The Archeological Museum donates to the University remains of a meteorite that fell on Cangas de Onís in the 19th Century
May 15, 2014
The ten fragments identified will be publicly exhibited for the first time and permanently at the Museum of the Faculty of Geology
The Archeological Museum of Asturias has donated to the Museum of the Faculty of Geology of the University of Oviedo ten fragments of the meteorite that fell on Cangas de Onís in 1866. The act, which took place this morning at the premises of the Museum of Geology, featured Ignacio Alonso (Director of the Archeological Museum of Asturias), Luis Miguel Rodríguez Terente (Director Curator of the Museum of Geology), Álvaro Rubio Ordónez (Professor responsible for the discovery) and the academic authorities of the Department and Faculty of Geology, as well as different teachers from related disciplines.
Thanks to the agreement reached with the Archeological Museum of Asturias, the new meteorites will be exhibited permanently and for the first time in a display at the Museum of Geology of the University of Oviedo, alongside the historical fragment that was placed in the Office of Natural History of the University, and which, with its 3,278 g, constitutes the second largest sample of this meteorite in the world, after the one that is kept at the Museum of Natural Sciences of Madrid.
The new pieces of the collection have been identified as ten meteorites whose total weight amounts to 414.10 g. According to the existing documentation, around 56 pieces were recovered from the aforementioned meteorite, which would amount to a total of 35 kg. Several unfortunate historical events have led to the survival of only 22 kg of the meteorite, making its survey and analysis very difficult due to the disappearance of samples, loss of assets, etc. These samples are spread throughout nationa and international museums, such as those of Paris, Washington or London.

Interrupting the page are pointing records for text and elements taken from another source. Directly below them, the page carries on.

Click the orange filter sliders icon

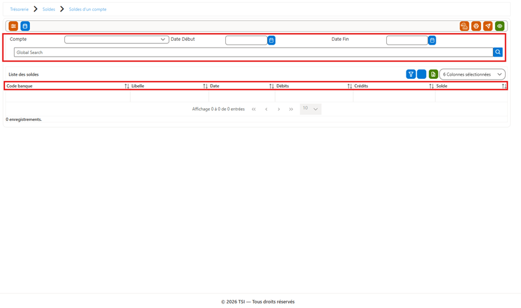pos(13,26)
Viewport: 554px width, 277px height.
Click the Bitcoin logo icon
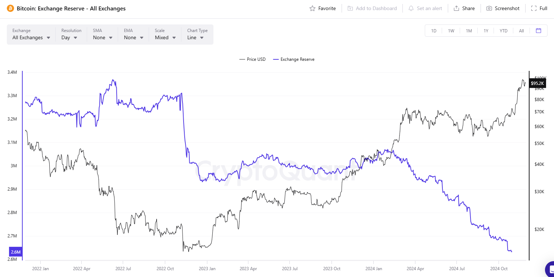click(x=10, y=8)
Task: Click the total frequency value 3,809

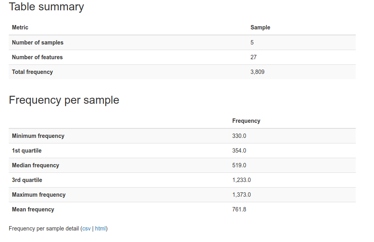Action: click(x=257, y=72)
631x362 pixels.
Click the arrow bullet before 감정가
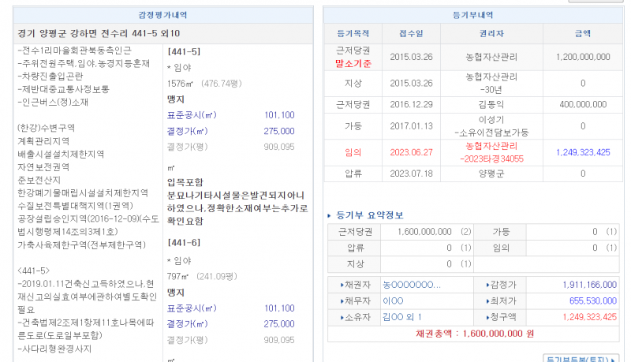click(x=489, y=285)
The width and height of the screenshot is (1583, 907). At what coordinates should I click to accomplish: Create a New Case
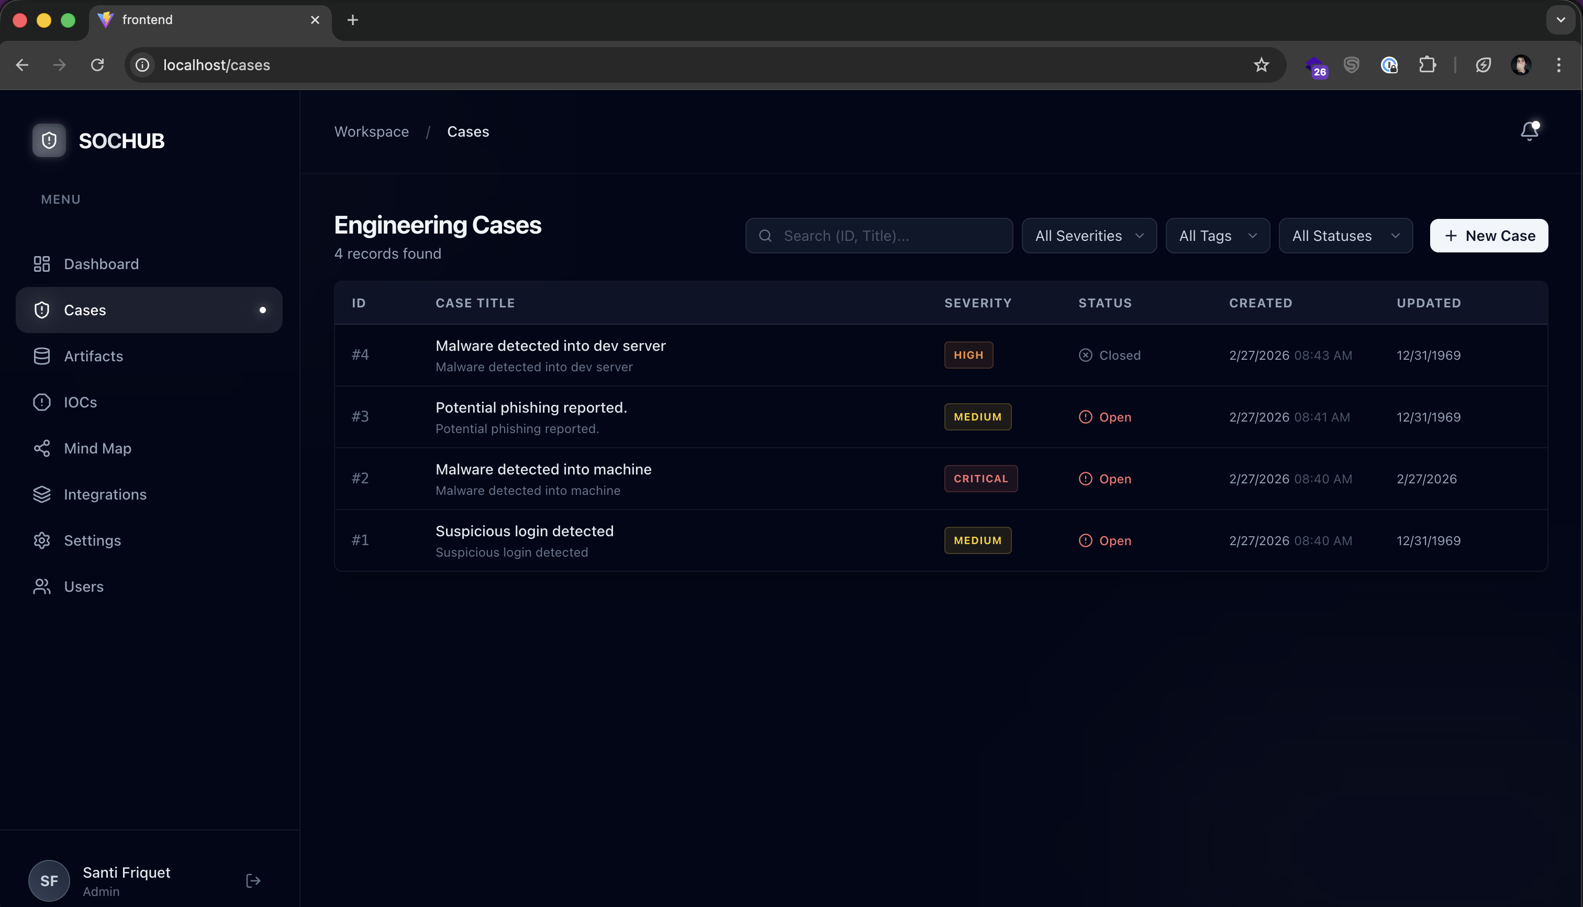(1489, 235)
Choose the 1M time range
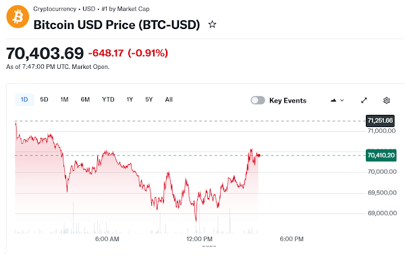This screenshot has height=256, width=405. [64, 99]
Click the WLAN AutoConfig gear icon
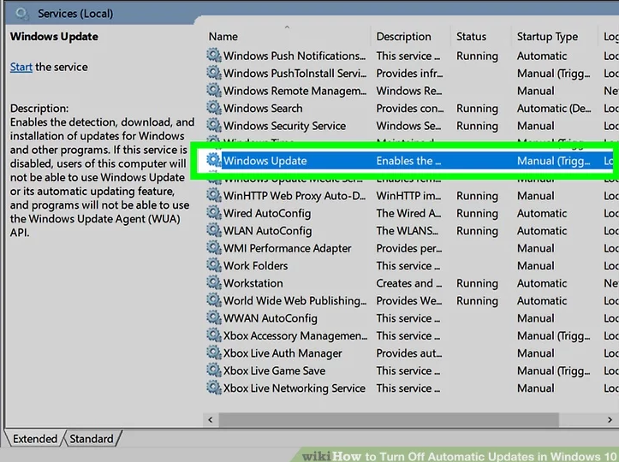 (213, 231)
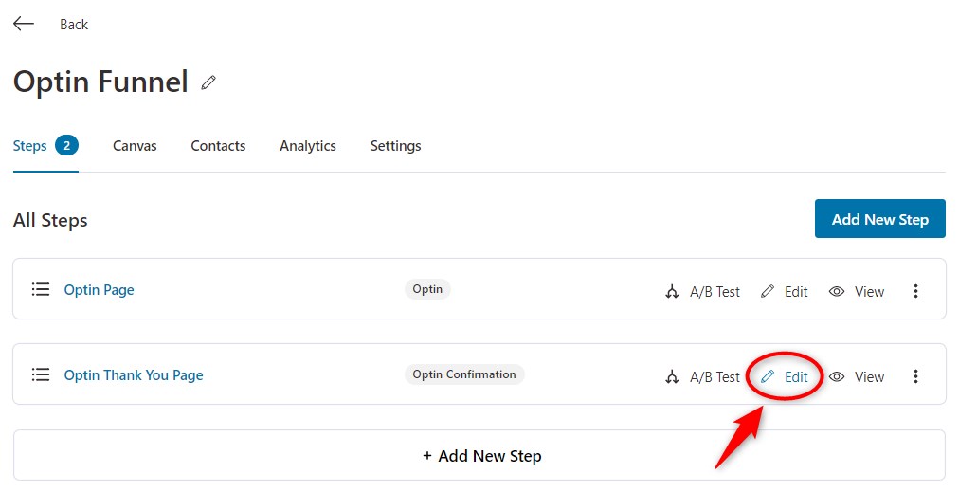Switch to the Canvas tab
The height and width of the screenshot is (492, 959).
point(135,146)
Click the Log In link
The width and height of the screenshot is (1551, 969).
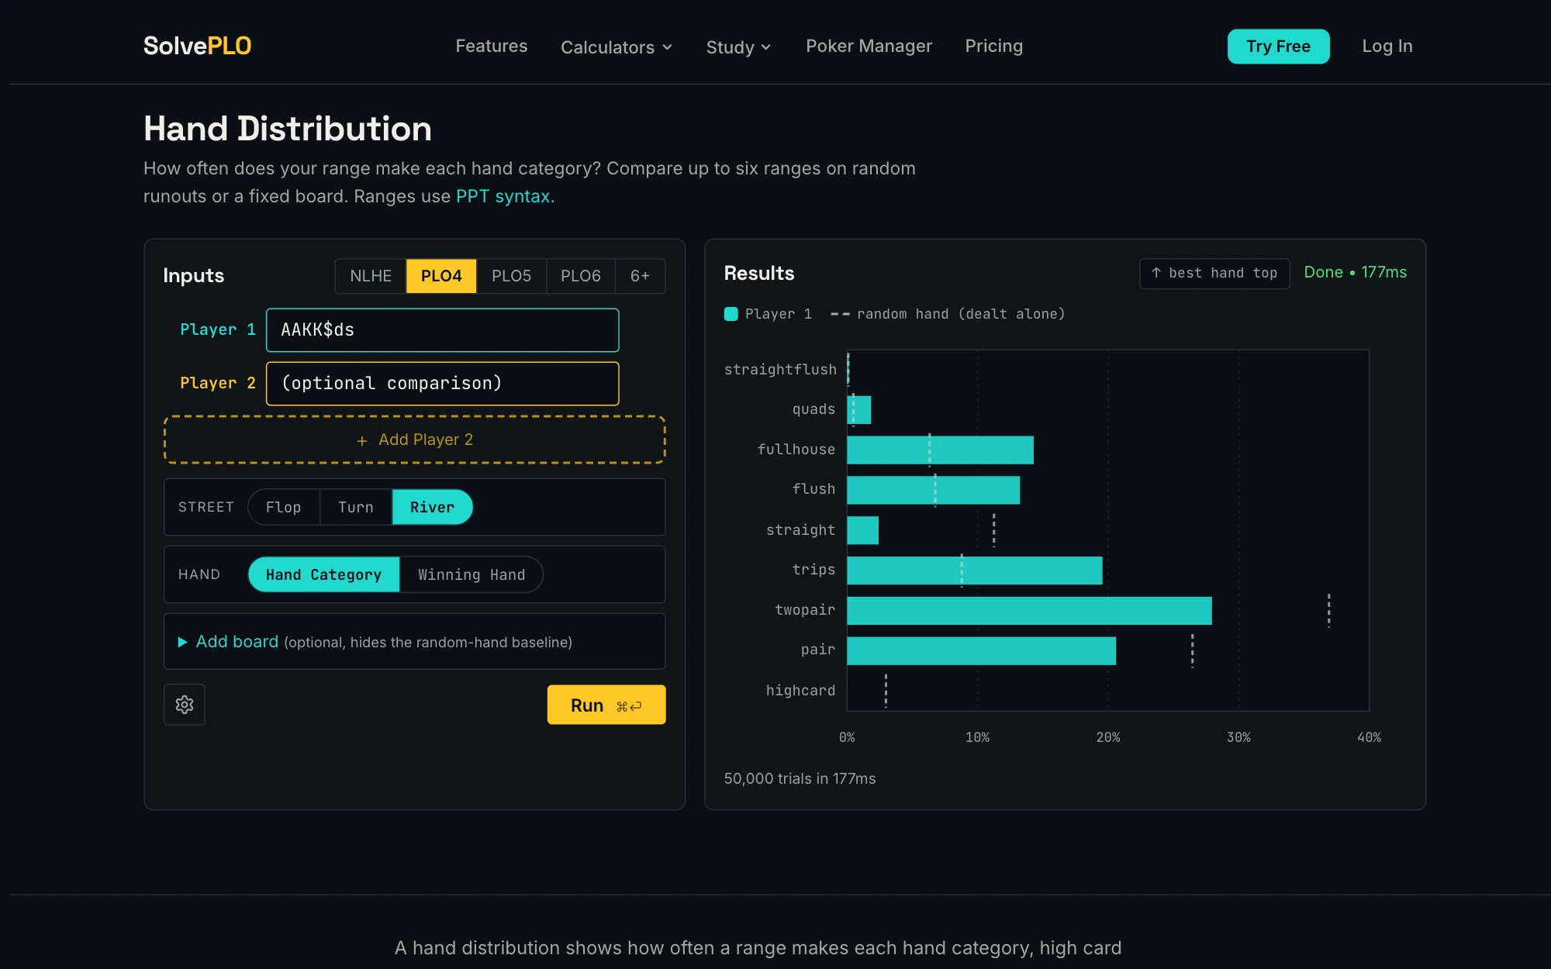click(1387, 46)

The meteorite that fell on Cangas de Onín on December 6, 1866 is one of the most studied meteors in the world, since, like the one that fell on Chelyabinsk (Russia) in February 2013, the moment of its desintegration was heard and seen by the inhabitants of the area. This made it easier for many of them to recover the fragments that they saw falling on the ground. The composition of iron of these meteorites makes them very unstable in our climatic conditions, which destroyed the samples that had not been recovered some months after the fall.